PROBLEM SET:
1. List every date and time stamp, with its time zone, in the timeline of the incident report on the August 2018 outages.
2. Translate this sentence from the incident report on the August 2018 outages into Spanish: "Mobile apps were still available but were not able to synchronize data during the incidents."
3. Pick up the incident report on the August 2018 outages after its last sentence and continue writing it.

--- EXCERPT TO READ Enclosed Below ---

On August 29th & 30th 2018, we experienced two separate partial outages of our EMS software platform in North America. Today we’re providing an incident report that details the nature of the incidents and our responses. The following is the incident report for the aforementioned incidents. We understand this service issue has impacted our valued customers, and we apologize to everyone who was affected.
On August 29th and 30th, requests to the Aventri registration platform were interrupted for 23 minutes and 38 minutes respectively. This impacted Registration, Back-End access, and APIs. The catalyst that led to this partial outage was extremely high spikes (over 20x our maximum reserve capacity) in inbound traffic that we failed to manage properly.
Customers and registrants in North America that attempted to access our platform received intermittent errors or timeouts during the duration of the incident. Mobile apps were still available but were not able to synchronize data during the incidents. All other customers in all other regions were not impacted.
Aug 29 15:00 ET: Traffic spike began
Aug 29 15:01 ET: Platform became slow and intermittently unresponsive and our Ops team began to investigate and work directly with the customer that originated the traffic
Aug 29 15:20 ET: We determined the fastest was to resolve the issue at the time was to work directly with our customer to re-plan their registration launch and the event was taken offline
Aug 29 15:23 ET: Normal traffic resumed and all affected services recovered. We agreed with the customer that their registration launch would be delayed for 24 hours to allow us to better prepare and isolate their traffic spike
Aug 30 15:00 ET: Customer's event was re-launched and as expected, traffic spiked again
Aug 30 15:01 ET: Platform became slow and intermittently unresponsive. Since our Ops team was expecting the traffic they immediately began to investigate why the traffic queuing was not working properly.

--- End of Enclosed EXCERPT TO READ ---
--- INFORMATION GIVEN Enclosed Below ---

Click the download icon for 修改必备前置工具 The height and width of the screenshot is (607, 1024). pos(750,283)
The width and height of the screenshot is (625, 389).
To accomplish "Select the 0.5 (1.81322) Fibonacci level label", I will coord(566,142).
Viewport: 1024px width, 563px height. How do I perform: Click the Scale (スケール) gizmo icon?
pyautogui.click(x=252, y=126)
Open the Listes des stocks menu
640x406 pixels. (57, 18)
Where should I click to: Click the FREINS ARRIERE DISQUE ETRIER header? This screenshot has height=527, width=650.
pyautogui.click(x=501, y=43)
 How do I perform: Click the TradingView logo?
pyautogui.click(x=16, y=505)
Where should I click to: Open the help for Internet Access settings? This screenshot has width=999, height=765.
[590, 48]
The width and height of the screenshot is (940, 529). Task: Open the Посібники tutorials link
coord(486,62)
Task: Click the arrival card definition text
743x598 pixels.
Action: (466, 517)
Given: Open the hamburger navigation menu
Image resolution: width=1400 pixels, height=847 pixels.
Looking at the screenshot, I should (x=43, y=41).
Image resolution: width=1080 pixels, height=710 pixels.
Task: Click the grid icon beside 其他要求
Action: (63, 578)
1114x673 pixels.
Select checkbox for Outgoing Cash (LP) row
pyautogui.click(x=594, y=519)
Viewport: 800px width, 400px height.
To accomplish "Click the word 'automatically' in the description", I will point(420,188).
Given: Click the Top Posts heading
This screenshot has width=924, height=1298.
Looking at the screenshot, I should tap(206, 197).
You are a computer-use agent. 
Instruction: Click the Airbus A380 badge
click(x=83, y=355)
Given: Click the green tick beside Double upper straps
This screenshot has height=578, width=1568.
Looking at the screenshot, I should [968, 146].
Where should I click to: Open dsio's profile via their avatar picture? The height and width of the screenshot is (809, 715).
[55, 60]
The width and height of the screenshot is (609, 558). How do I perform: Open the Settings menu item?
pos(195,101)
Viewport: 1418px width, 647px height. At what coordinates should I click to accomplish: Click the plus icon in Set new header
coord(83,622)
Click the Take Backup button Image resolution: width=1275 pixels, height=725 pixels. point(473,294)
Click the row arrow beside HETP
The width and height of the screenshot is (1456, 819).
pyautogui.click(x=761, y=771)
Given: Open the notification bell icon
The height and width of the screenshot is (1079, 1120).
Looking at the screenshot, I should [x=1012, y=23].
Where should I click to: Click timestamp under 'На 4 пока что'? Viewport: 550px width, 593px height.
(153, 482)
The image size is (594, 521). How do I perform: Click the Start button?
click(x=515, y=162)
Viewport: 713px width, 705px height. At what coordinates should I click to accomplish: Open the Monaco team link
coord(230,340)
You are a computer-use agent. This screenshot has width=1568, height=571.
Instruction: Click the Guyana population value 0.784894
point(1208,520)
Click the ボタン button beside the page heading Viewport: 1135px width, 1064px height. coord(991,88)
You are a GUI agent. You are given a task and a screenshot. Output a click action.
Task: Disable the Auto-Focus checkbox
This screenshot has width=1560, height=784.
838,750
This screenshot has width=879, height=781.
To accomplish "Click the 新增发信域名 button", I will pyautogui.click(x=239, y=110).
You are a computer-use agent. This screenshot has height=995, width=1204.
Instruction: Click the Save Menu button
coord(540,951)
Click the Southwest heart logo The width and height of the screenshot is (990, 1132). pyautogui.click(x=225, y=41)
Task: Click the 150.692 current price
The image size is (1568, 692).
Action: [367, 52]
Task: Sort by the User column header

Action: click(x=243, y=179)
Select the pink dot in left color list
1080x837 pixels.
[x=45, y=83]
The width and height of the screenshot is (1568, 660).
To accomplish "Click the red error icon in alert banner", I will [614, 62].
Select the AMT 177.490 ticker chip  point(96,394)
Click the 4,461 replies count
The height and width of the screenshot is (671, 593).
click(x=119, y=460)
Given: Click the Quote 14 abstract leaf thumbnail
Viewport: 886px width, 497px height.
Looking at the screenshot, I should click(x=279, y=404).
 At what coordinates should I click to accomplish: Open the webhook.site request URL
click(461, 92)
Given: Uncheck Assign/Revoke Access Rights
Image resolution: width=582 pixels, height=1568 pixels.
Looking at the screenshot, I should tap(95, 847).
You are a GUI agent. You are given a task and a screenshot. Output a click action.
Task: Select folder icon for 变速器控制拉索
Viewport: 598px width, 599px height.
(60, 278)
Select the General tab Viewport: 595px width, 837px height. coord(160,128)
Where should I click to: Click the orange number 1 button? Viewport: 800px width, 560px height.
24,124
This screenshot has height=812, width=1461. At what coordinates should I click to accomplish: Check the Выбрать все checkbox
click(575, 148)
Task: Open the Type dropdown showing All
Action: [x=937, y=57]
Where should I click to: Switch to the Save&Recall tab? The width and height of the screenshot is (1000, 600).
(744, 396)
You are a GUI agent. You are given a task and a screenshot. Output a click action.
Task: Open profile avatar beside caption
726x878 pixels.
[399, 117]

--- End of Enclosed INFORMATION GIVEN ---

ANSWERS BY ITEM NUMBER:
1.
- Aug 29 15:00 ET
- Aug 29 15:01 ET
- Aug 29 15:20 ET
- Aug 29 15:23 ET
- Aug 30 15:00 ET
- Aug 30 15:01 ET

2. Las aplicaciones móviles seguían disponibles, pero no pudieron sincronizar datos durante los incidentes.

3.
Aug 30 15:05 ET: Ops team saw that our primary master database was not responding quickly enough and database connections began to accumulate beyond our spare capacity. At this time the Ops team began stopping long running connections to try to lower the connection count
Aug 30 15:38 ET: Connection count was lowered and the database began to service requests within capacity. At this time normal operations resumed and no additional incidents occurred afterwards.
The traffic spike, while being the trigger, was not the root cause. We had prepared with our customer, understanding there would be a spike in traffic and had put a traffic queuing system in place to handle the load. On Aug 29th, when the system was impacted by the traffic spike, we had diagnosed the issue as a bug in a stats tracking feature becoming overloaded and over the next 24 hours the dev team released a patch to fix the bug. On the 30th when the launch was re-executed the patch helped reduce the load but unfortunately it revealed that the queuing system was misconfigured by our staff and the bulk of the customer traffic was not routed through the queue.
As mentioned above, we worked directly with our customer before and after the incidents and put in place protective systems like the queue. While we believe these measures would have been successful, ultimately the human error in configuration was not discovered in time. We were, however, able to recover the system on the 30th due to efforts of our ops team to triage and stabilize our master database.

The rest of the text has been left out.